Reports about the upcoming Sprint and T-Mobile merger have been coming fast and furious as of late. Late last week it was reported that a deal would be official before the end of the month and could be announced with the carriers' quarterly earnings. Now, it appears that some of the details of the deal are starting to surface, and it appears that the deal would not include a breakup fee. A breakup fee is a fee that one party (usually the one buying the other) would have to pay to the other party if the deal doesn't go through for some reason. AT&T had to pay a rather hefty breakup fee to T-Mobile back in 2011 when that deal went south, and even had to give T-Mobile a big chunk of spectrum.
The lack of a breakup fee means that both sides could urge regulators to approve the deal, without it helping one side over another. This merger, even if T-Mobile, Deutsche Telekom, Sprint and SoftBank, are able to agree to terms, still needs to go to regulators for approval.
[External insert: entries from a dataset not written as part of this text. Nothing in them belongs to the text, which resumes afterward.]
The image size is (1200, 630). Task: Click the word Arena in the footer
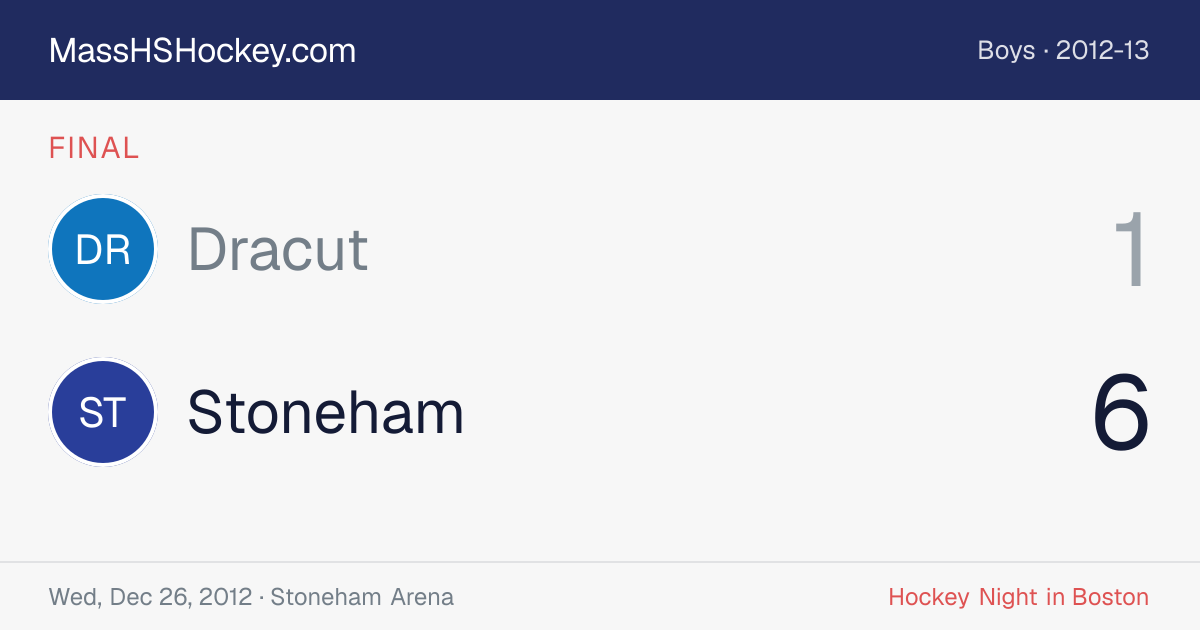422,597
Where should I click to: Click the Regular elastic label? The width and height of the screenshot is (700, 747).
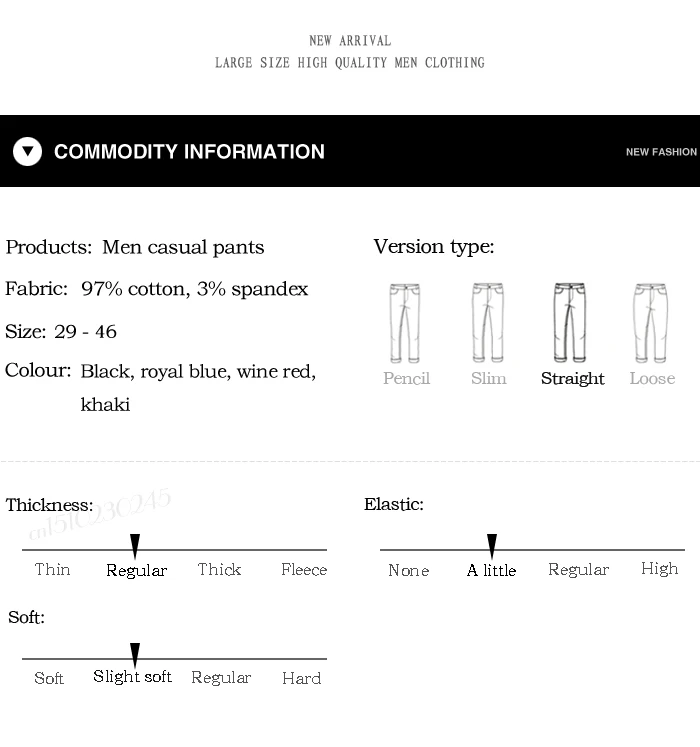click(578, 570)
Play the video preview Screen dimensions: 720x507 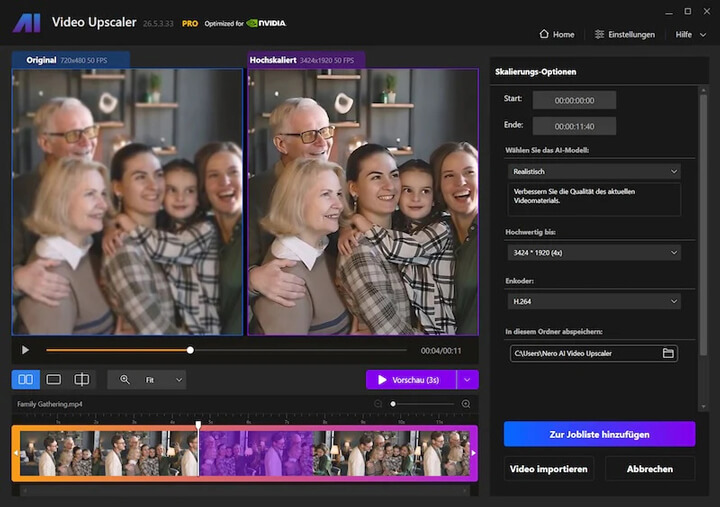coord(25,350)
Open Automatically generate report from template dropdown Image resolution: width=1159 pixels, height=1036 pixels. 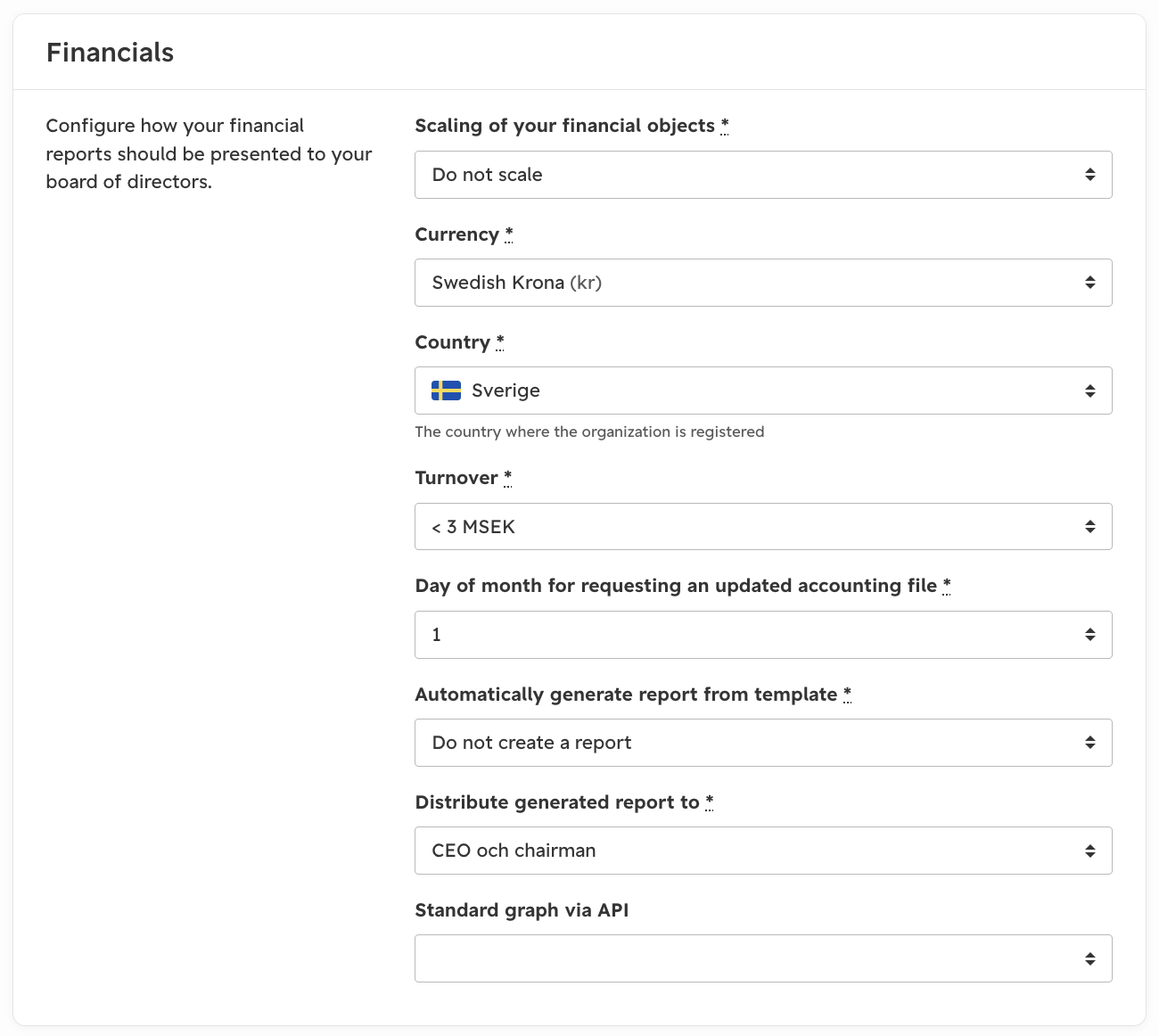pyautogui.click(x=763, y=743)
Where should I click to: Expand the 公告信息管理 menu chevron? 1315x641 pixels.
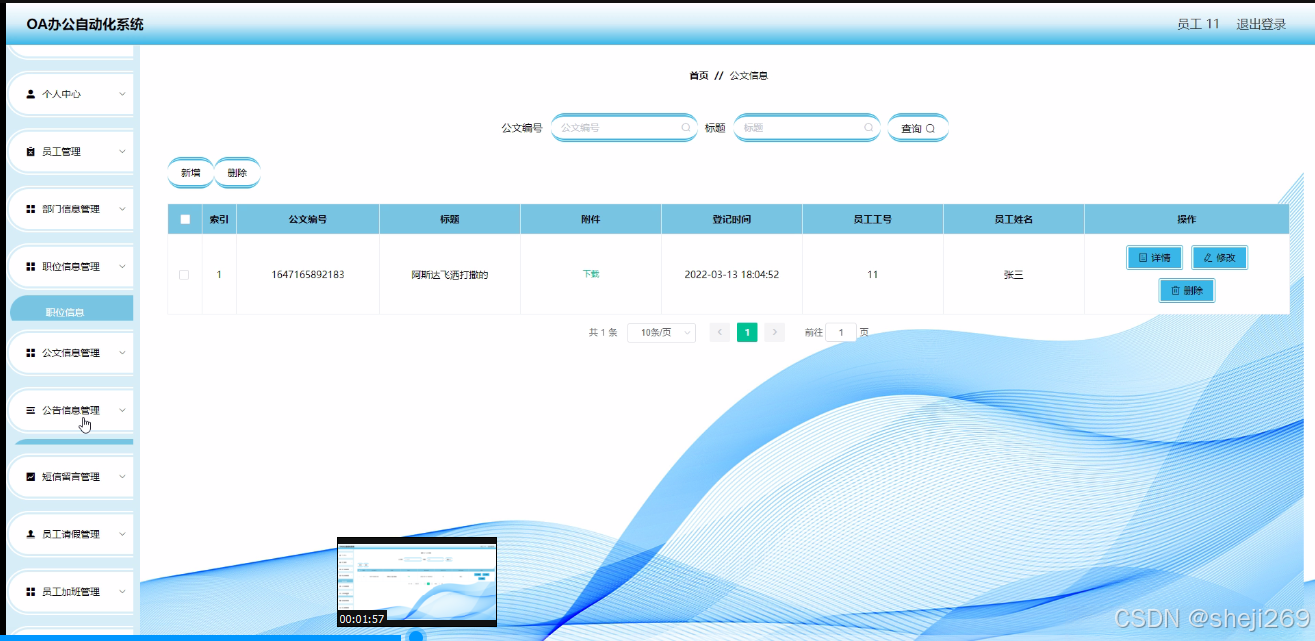point(122,410)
AT&T did not get approval to buy T-Mobile from Deutsche Telekom back in 2011. And in 2013 when SoftBank was looking to buy T-Mobile and merge it with Sprint, regulators told them that they would not approve such a deal. However, now under a new administration, the feeling is that regulation will be scaled back a bit, something that President Trump campaigned on, and has already been doing in other areas. Thus, the two carriers are trying to hatch a deal again.
If the acquisition does go through, the combined company is still said to be run by T-Mobile's current CEO, John Legere. Deutsche Telekom would also have a majority stake in the company, which is a bit of a surprise, after Deutsche Telekom wanted out of the US entirely, just a few years ago. SoftBank wants a large enough stake to where Masayoshi Son is able to call some of the shots, but that seems unlikely if Deutsche Telekom is majority owner of the new combined company. Of course, all of this should be made official in the next few weeks if the recent reports are indeed correct.